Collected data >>
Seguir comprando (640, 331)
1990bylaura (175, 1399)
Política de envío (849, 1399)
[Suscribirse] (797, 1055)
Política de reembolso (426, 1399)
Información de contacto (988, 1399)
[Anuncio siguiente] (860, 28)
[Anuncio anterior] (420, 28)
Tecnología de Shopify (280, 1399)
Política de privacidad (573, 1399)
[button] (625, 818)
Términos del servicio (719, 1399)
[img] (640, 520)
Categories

--

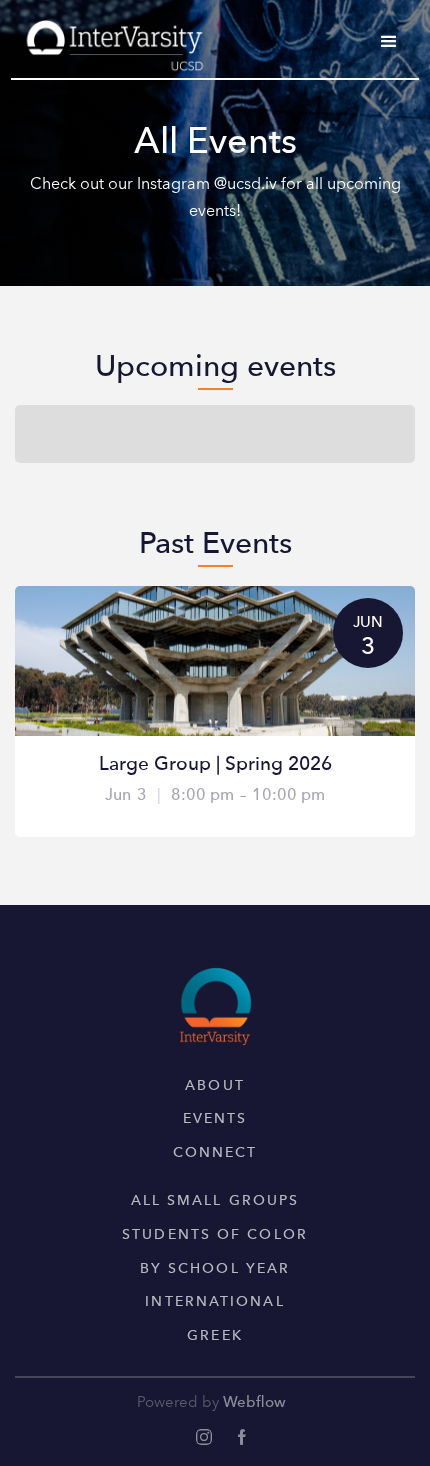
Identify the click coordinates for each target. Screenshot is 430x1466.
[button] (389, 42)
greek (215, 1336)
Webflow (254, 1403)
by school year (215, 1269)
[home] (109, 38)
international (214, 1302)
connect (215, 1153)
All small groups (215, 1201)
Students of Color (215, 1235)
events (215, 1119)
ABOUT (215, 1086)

---

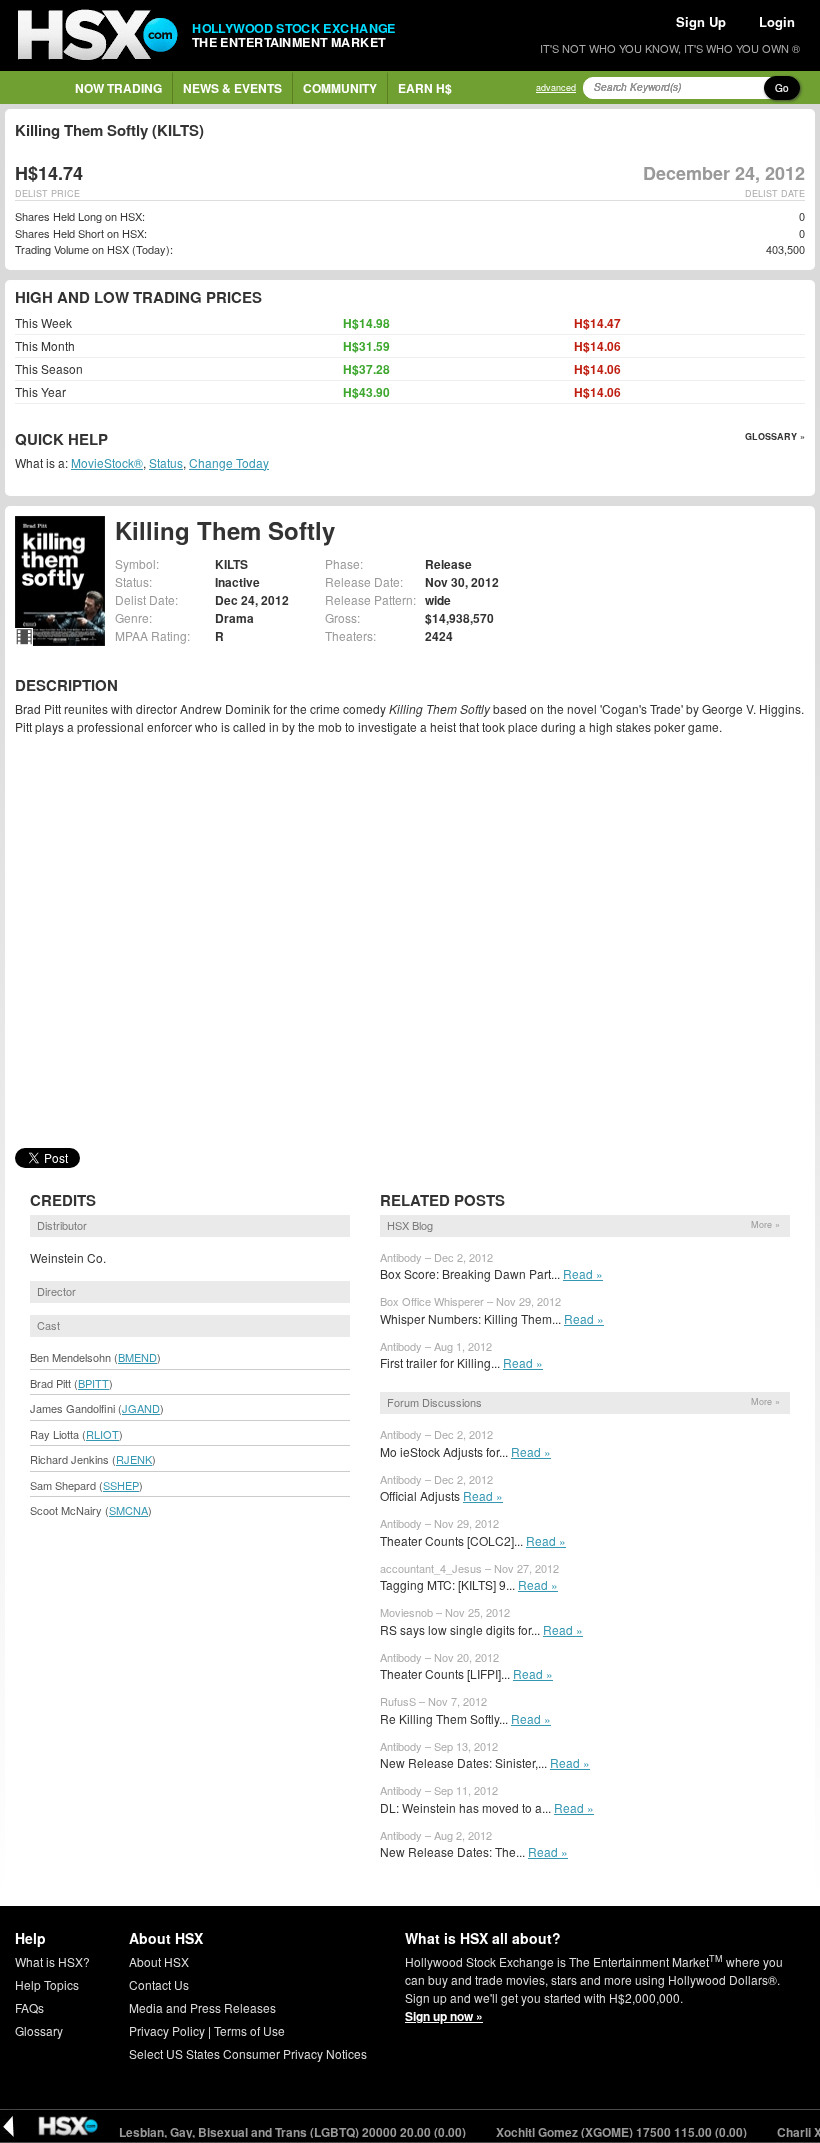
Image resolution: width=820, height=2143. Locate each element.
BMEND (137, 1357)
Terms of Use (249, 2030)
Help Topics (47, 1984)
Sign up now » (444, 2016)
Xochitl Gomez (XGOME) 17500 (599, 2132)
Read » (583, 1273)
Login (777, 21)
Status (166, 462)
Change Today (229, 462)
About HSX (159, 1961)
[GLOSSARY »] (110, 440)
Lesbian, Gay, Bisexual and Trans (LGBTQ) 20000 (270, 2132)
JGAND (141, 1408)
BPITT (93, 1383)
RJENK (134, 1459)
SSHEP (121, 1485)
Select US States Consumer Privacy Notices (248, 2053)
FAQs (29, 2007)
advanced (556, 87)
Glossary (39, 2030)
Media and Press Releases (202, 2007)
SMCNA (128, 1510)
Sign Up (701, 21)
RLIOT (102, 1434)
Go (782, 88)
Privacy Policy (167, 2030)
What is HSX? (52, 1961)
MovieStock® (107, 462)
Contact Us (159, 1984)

Task description >>
Lines to set down from above: the line with "RJENK (134, 1459)", the line with "Contact Us (159, 1984)", and every line between, each exactly as written.

Solution >>
RJENK (134, 1459)
SSHEP (121, 1485)
Select US States Consumer Privacy Notices (248, 2053)
FAQs (29, 2007)
advanced (556, 87)
Glossary (39, 2030)
Media and Press Releases (202, 2007)
SMCNA (128, 1510)
Sign Up (701, 21)
RLIOT (102, 1434)
Go (782, 88)
Privacy Policy (167, 2030)
What is HSX? (52, 1961)
MovieStock® (107, 462)
Contact Us (159, 1984)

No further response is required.